To access Chrome’s privacy settings, follow these steps:

  1. Click the Chrome button in the top-right corner of the browser.

  2. Choose Settings. The Settings page displays in your browser.

  3. Scroll down and click the Show Advanced Settings link. Additional settings appear below.

  4. Scroll to the Privacy area, as displayed in the figure below.

    Figure 1: Chrome’s privacy settings. Chrome’s privacy settings

Your IT department may enforce certain privacy restrictions as part of their security policy. Those settings appear grayed out with a buildings icon next to them. You can’t change those settings, because your IT department likely has very good, security-minded reasons for enforcing them.

Here’s a quick rundown of what all those settings mean:
  • Content settings: You’ll find a whole slew of settings here to help determine how Chrome manages website content. Those are covered in this article: How to Decipher Google Chrome’s Content Privacy Settings.

  • Clear browsing data: Use this to get rid of the browsing data that Chrome stores locally on your computer. This is covered in this article: How to Clear Your Google Chrome Browsing Data.

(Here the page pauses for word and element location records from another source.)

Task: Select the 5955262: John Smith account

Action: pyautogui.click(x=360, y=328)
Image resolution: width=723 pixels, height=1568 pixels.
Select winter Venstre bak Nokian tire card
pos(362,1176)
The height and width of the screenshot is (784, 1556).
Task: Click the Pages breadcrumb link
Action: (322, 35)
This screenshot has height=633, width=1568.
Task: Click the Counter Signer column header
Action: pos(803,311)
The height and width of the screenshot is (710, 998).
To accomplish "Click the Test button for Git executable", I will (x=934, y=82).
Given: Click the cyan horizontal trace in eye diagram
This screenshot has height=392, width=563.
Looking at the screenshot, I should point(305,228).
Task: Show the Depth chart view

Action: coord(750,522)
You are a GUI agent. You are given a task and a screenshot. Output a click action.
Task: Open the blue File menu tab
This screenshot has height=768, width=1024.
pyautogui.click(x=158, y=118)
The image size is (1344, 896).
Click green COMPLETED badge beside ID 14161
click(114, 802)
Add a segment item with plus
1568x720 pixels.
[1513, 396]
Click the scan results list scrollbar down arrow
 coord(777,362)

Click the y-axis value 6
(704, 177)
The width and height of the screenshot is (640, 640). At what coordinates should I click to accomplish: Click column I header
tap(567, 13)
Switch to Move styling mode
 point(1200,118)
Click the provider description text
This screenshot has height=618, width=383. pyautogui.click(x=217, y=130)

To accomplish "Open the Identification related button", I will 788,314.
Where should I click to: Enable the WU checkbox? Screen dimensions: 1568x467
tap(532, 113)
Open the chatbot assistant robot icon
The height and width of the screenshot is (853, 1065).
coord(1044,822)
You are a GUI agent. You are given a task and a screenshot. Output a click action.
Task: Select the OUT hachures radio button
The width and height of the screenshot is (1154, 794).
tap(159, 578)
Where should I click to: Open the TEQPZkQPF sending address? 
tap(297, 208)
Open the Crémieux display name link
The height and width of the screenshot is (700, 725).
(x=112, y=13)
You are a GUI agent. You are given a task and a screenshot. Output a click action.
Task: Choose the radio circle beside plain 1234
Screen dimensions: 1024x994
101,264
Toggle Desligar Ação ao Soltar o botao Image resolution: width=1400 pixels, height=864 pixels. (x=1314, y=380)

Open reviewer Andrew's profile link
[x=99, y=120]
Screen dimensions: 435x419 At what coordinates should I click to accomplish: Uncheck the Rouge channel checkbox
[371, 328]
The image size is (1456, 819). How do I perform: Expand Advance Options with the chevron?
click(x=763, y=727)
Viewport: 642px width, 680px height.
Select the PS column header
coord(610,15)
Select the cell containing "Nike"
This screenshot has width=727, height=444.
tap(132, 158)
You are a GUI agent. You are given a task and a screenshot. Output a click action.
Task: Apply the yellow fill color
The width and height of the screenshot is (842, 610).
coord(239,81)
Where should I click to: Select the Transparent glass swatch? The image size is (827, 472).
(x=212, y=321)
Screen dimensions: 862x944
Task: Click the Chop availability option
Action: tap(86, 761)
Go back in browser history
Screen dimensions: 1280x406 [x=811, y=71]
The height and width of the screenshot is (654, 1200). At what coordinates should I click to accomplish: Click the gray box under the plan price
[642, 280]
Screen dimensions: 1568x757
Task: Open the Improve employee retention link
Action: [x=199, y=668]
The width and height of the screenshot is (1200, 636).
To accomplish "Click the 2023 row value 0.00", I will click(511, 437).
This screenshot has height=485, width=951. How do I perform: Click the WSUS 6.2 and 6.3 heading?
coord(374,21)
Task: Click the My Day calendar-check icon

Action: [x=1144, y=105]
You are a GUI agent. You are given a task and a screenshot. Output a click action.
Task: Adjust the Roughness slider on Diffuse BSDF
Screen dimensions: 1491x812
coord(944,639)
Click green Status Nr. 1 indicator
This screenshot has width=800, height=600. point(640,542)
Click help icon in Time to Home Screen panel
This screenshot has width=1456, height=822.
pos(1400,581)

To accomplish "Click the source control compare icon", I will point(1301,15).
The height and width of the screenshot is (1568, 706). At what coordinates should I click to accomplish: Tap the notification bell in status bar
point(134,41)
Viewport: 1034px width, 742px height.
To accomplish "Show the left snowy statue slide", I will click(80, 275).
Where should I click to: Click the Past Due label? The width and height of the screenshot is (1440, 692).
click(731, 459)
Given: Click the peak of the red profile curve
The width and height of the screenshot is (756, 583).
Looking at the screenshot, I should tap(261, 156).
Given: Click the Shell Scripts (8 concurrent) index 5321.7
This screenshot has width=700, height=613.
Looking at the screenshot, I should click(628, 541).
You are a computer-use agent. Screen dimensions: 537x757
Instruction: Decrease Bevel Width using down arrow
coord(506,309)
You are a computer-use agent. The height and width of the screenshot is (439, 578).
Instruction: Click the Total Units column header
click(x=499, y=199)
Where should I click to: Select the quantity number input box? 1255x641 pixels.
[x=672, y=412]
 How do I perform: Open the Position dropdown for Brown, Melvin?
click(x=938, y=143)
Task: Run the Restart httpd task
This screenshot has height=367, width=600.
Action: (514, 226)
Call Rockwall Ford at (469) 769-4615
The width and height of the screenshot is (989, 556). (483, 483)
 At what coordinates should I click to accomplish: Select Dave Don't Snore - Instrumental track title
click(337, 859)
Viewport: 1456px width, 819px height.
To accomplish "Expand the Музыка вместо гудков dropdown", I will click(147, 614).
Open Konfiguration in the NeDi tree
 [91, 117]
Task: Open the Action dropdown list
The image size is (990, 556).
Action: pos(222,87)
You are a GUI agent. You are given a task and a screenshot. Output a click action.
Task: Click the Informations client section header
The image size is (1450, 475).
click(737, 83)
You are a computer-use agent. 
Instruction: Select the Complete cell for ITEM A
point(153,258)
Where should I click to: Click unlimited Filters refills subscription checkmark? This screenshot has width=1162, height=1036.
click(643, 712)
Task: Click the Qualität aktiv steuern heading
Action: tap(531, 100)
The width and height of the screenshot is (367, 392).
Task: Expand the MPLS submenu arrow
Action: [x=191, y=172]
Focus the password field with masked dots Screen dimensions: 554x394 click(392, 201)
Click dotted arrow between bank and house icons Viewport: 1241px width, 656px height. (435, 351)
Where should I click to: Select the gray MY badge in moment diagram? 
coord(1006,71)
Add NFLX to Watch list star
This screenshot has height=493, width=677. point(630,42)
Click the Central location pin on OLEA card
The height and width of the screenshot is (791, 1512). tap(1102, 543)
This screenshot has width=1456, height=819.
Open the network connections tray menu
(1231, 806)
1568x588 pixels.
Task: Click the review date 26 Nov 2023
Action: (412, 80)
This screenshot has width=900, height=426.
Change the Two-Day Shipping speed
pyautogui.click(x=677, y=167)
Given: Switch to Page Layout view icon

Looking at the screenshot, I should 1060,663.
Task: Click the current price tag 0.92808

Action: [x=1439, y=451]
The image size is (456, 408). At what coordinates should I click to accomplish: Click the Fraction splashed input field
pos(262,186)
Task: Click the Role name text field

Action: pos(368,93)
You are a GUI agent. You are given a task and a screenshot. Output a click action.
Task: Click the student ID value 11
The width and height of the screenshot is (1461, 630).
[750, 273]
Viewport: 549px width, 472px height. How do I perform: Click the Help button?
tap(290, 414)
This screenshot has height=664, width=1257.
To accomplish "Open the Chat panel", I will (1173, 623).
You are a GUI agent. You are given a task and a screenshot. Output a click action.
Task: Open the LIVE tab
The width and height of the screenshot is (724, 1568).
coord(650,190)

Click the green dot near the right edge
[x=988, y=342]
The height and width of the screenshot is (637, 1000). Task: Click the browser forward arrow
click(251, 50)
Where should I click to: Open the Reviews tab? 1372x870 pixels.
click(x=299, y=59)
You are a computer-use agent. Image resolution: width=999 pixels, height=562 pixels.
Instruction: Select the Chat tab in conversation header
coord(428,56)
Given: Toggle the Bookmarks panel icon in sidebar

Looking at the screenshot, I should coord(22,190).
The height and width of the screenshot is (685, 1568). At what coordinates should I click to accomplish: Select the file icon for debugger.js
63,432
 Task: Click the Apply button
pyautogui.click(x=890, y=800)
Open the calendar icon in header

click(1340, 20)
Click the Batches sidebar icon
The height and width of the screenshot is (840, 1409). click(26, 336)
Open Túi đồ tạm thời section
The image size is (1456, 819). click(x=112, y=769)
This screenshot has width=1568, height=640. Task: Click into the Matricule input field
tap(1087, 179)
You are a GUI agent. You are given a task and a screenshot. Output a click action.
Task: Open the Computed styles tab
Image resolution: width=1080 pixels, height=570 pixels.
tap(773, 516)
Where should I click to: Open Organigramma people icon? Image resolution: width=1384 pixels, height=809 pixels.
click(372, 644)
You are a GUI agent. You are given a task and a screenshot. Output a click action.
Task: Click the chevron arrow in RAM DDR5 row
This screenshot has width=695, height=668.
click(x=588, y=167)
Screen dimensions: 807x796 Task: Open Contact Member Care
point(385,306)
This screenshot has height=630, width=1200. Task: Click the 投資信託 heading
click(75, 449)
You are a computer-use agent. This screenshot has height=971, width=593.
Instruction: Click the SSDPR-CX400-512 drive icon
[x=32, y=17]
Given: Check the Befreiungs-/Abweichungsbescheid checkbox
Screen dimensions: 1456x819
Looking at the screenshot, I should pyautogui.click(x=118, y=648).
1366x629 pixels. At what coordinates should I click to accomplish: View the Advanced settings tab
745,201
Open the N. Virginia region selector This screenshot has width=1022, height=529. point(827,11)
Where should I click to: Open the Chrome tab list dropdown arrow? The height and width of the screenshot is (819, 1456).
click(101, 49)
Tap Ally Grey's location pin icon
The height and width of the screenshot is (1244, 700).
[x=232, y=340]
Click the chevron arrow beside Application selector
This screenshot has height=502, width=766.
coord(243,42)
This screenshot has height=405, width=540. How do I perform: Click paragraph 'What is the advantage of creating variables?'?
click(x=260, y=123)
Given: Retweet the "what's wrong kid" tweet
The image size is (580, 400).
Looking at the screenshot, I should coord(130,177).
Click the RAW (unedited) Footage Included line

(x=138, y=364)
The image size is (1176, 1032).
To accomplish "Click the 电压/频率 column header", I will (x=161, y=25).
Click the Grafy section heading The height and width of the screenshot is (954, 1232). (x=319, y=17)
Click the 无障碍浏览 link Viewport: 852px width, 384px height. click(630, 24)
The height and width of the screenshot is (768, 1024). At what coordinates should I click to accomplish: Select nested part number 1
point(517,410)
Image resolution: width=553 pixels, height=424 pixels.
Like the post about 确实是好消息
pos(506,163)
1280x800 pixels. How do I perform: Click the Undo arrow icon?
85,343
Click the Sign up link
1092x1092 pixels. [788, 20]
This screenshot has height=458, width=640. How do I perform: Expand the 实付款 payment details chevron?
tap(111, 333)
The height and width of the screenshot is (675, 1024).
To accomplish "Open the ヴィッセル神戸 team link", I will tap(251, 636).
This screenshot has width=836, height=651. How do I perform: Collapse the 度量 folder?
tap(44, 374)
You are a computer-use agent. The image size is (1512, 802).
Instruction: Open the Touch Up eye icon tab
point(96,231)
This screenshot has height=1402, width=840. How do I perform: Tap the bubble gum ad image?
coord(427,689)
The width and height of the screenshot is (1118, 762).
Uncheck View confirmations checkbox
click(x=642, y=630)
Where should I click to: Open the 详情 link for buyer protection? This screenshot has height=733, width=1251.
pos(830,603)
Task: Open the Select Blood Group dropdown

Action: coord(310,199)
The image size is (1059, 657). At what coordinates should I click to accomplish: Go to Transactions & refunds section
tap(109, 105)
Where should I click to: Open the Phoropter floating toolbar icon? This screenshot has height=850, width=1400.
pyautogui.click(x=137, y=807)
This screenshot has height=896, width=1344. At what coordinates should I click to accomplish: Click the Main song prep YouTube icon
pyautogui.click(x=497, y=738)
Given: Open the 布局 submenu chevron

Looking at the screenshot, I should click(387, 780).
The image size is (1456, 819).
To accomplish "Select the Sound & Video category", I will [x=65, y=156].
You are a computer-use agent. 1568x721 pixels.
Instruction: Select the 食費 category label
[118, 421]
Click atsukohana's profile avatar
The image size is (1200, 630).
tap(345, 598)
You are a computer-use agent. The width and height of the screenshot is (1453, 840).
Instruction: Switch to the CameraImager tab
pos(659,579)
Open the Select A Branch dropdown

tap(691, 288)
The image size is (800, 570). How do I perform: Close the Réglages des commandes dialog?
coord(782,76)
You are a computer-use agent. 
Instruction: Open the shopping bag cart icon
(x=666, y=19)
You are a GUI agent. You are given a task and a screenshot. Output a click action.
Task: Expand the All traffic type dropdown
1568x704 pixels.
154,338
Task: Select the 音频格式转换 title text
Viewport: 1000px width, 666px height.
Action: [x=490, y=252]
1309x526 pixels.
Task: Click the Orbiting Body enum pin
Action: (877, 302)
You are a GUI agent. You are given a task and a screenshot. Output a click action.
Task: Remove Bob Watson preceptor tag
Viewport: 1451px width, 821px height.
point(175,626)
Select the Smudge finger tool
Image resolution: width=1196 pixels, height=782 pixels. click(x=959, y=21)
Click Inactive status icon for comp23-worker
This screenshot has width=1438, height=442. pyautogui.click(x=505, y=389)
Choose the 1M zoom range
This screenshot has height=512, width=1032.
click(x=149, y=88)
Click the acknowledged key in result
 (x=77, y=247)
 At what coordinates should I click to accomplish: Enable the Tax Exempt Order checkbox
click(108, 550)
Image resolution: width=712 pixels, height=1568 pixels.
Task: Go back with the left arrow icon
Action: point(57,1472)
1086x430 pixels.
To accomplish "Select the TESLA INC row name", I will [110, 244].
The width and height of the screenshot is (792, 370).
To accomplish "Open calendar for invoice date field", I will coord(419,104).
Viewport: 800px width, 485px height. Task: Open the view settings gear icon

  • Use a web service to help resolve navigation errors: If you try to visit a page that doesn’t load, Chrome can send back to Google for help. Google tries to resolve the issue for you by suggesting alternative pages. The reason this is a privacy setting is that Chrome sends where you’re trying to go to Google. If you don’t want it to, then make sure this box is unchecked.

  • Use a prediction service to help complete searches and URLs typed in the address bar or the app launcher search box: Google tries to help you in auto-completing search phrases and URLs that you type in, based on your search and browsing history, as well as other web searches that have been done on Google. Again, data is sent to Google, which you may not want to share. If you don’t mind and find Google’s help valuable, then check this box.

  • Prefetch resources to load pages more quickly (also known as “Predict network actions to improve page load performance”): This option can help speed up your browsing. When you visit a site, Chrome analyzes the links on the page and contacts those sites to download all the resources needed to render the page even before you click the link. This can make the next page display lickety-split. The caveat is, however, that those prefetched sites can set cookies in your browser before you visit them, which carries a security risk. Honestly, with broadband speeds so fast nowadays, the time you might save in prefetching resources might not be worth the risk.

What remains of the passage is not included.